Melalui Piagam Batanghari, seluruh yang bermufakat kedepannya akan berpegang pada intisari piagam tentang apa - apa yang hendak dan akan dilakukan.
Dijelaskan Robby, merundingkan Batanghari adalah hal biasa. Sedari dulu cukup banyak konsep - konsep pikiran bagaimana melestarikan sungai terpanjang di Sumatera itu. “Kita melakukannya sejak bertahun-tahun lalu dan masih akan mengulanginya pada tahun-tahun mendatang. Ia adalah narasi yang tak pernah sepi dari mulut ke mulut, dari ruang ke ruang, dari penelitian ke penelitian bahkan di tingkat kebijakan. Tapi, riuh rendah narasi itu berkebalikan dengan kenyataan,” ucapnya.

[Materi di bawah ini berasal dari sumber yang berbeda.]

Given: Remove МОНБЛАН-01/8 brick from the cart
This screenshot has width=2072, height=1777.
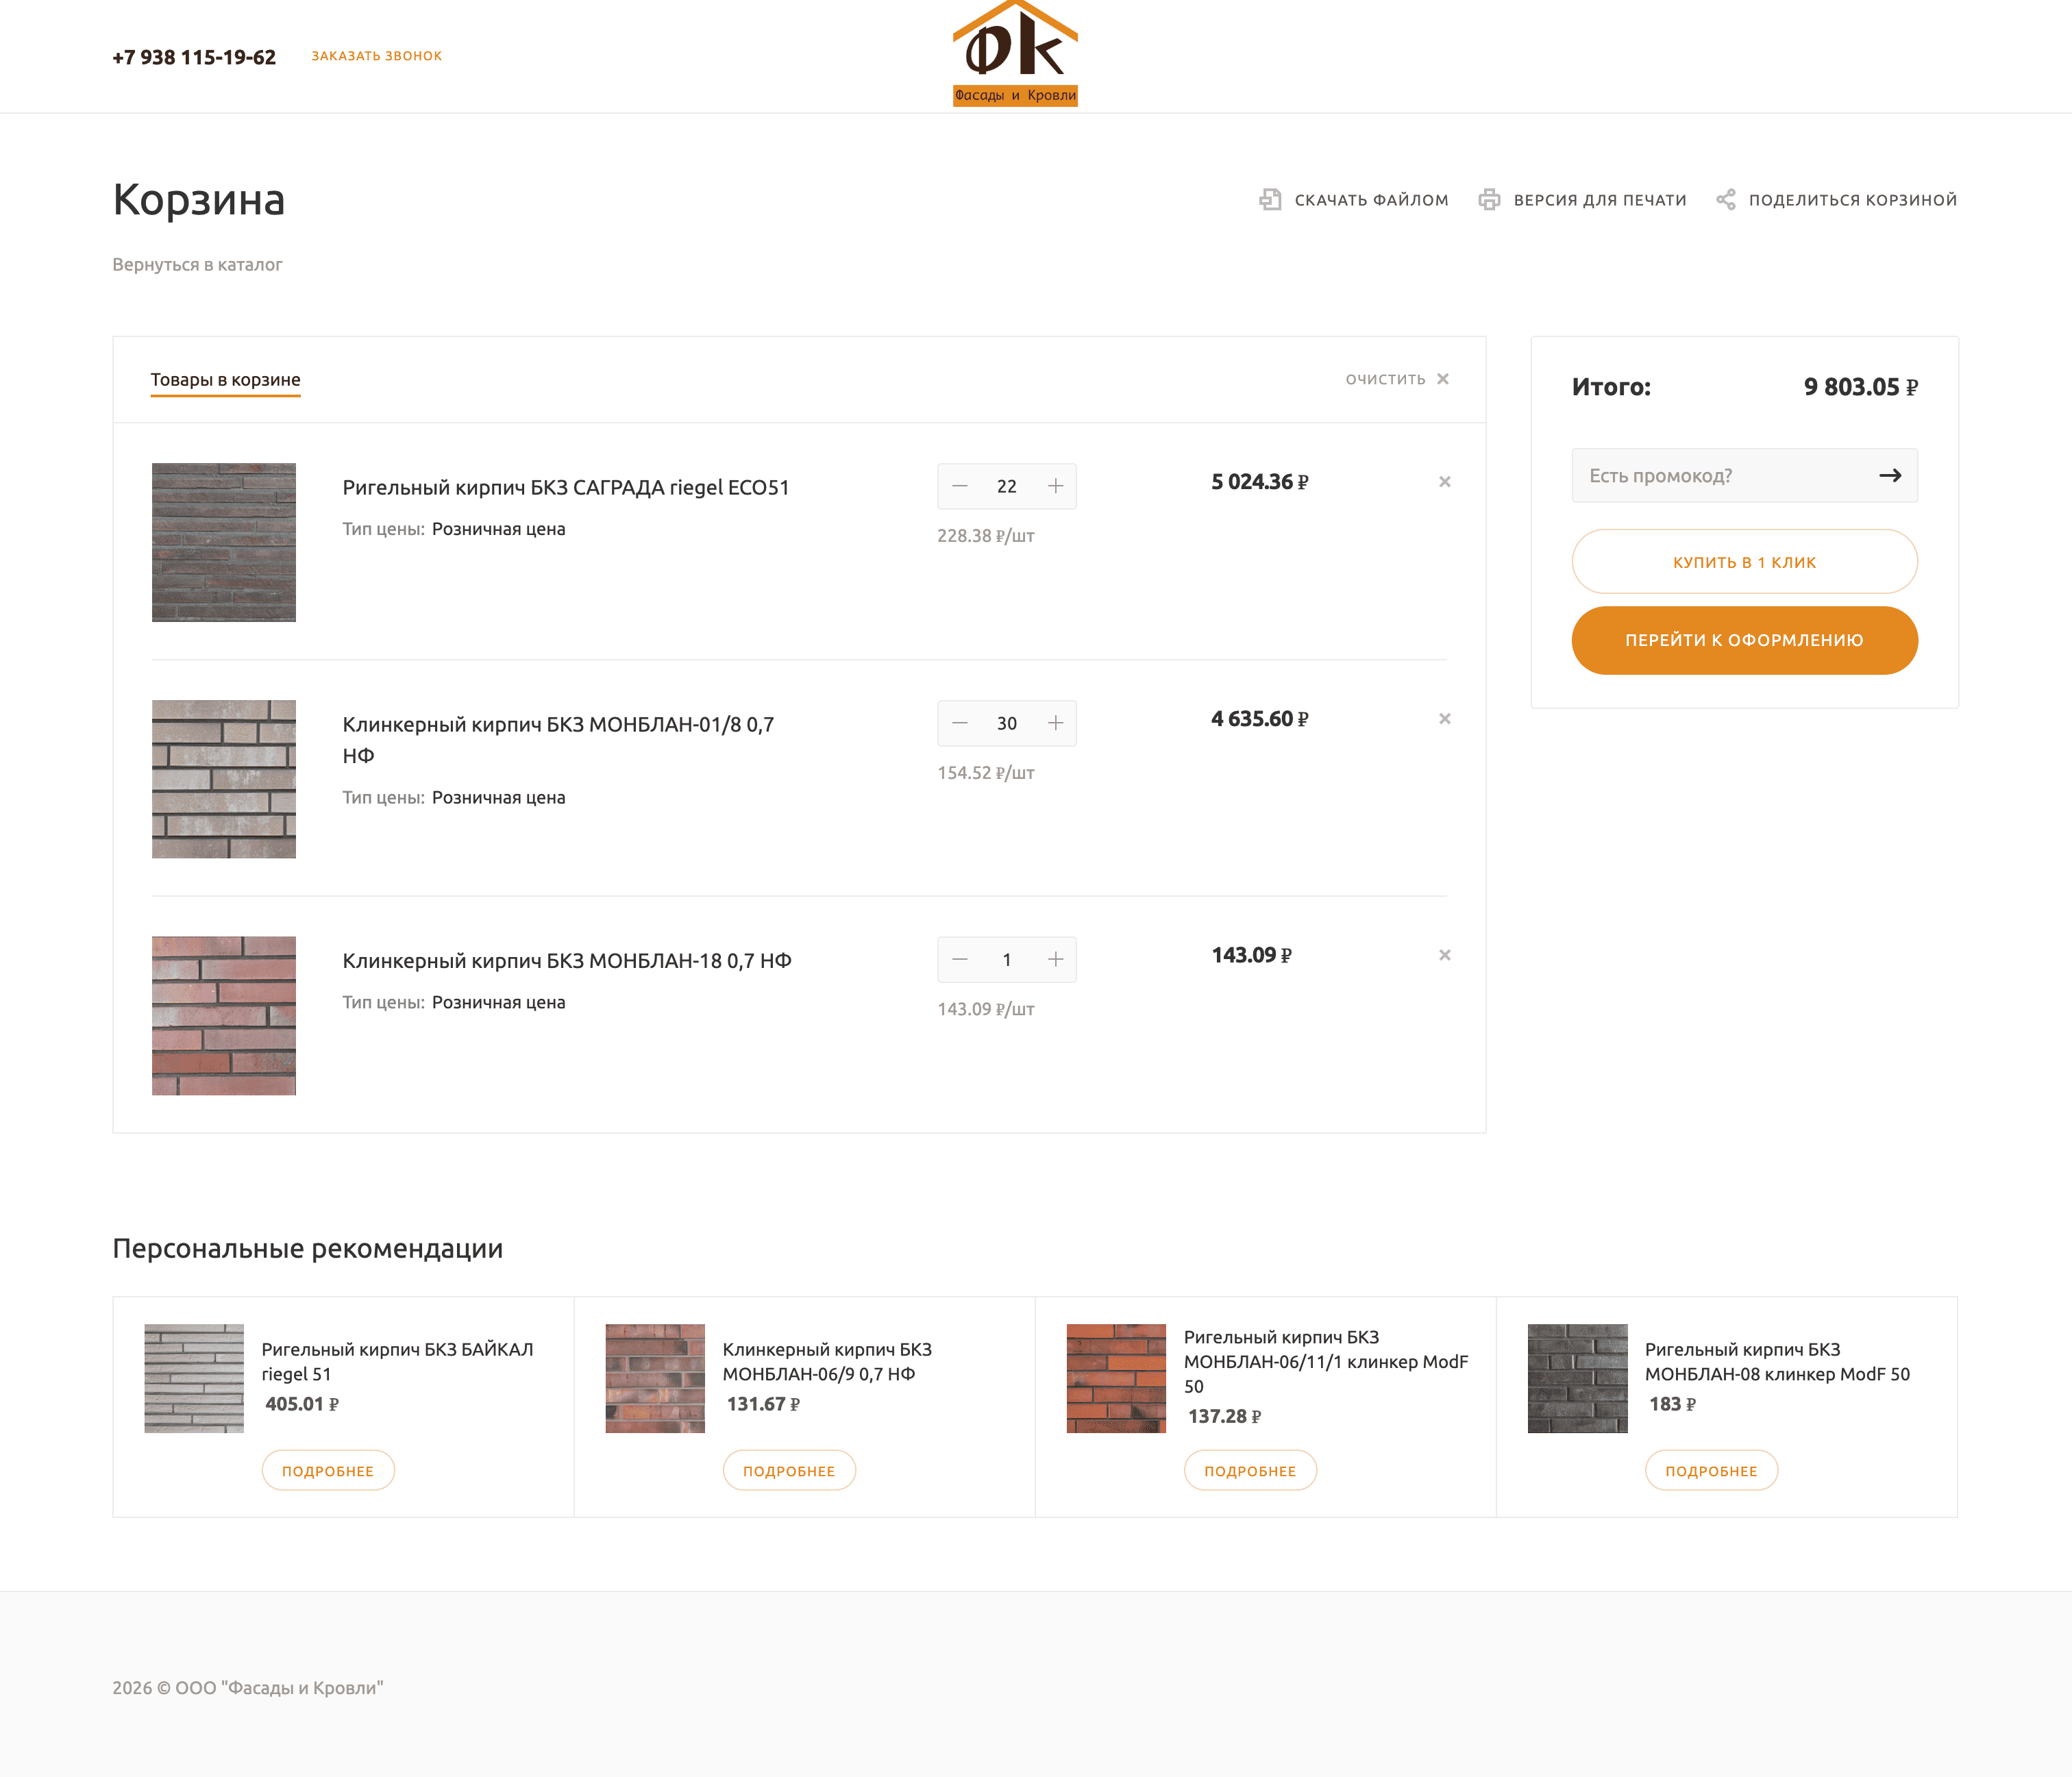Looking at the screenshot, I should pyautogui.click(x=1444, y=719).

Batanghari seperti dikutuk. Sejak tahun 2000 an yang lalu, sungai yang menyempadani hampir seluruh wilayah adminsitratif Jambi dan sebagian Sumbar, kini memprihatinkan. Airnya keruh dari hulu hingga hilir. Sulit menemukan ragam ikan yang dulu habitat kuat di sungai itu. Anak - anak sungai mengering bahkan banyak yang mati. Anak - anak yang turun mandi sudah langka. Tepian kian sepi dari prosesi bersuci bahkan sekedar mandi. Sungai Batanghari tak lagi bersahabat. Penduduk meragukan keramahan sungai yang dahulu sumber penghidupan. Eksploitasi kawasan sempadan daerah aliran sungai terus membombardir cemaran. Tambang, limbah industri bahkan limbah rumah tangga sepertinya kian tak terkendali.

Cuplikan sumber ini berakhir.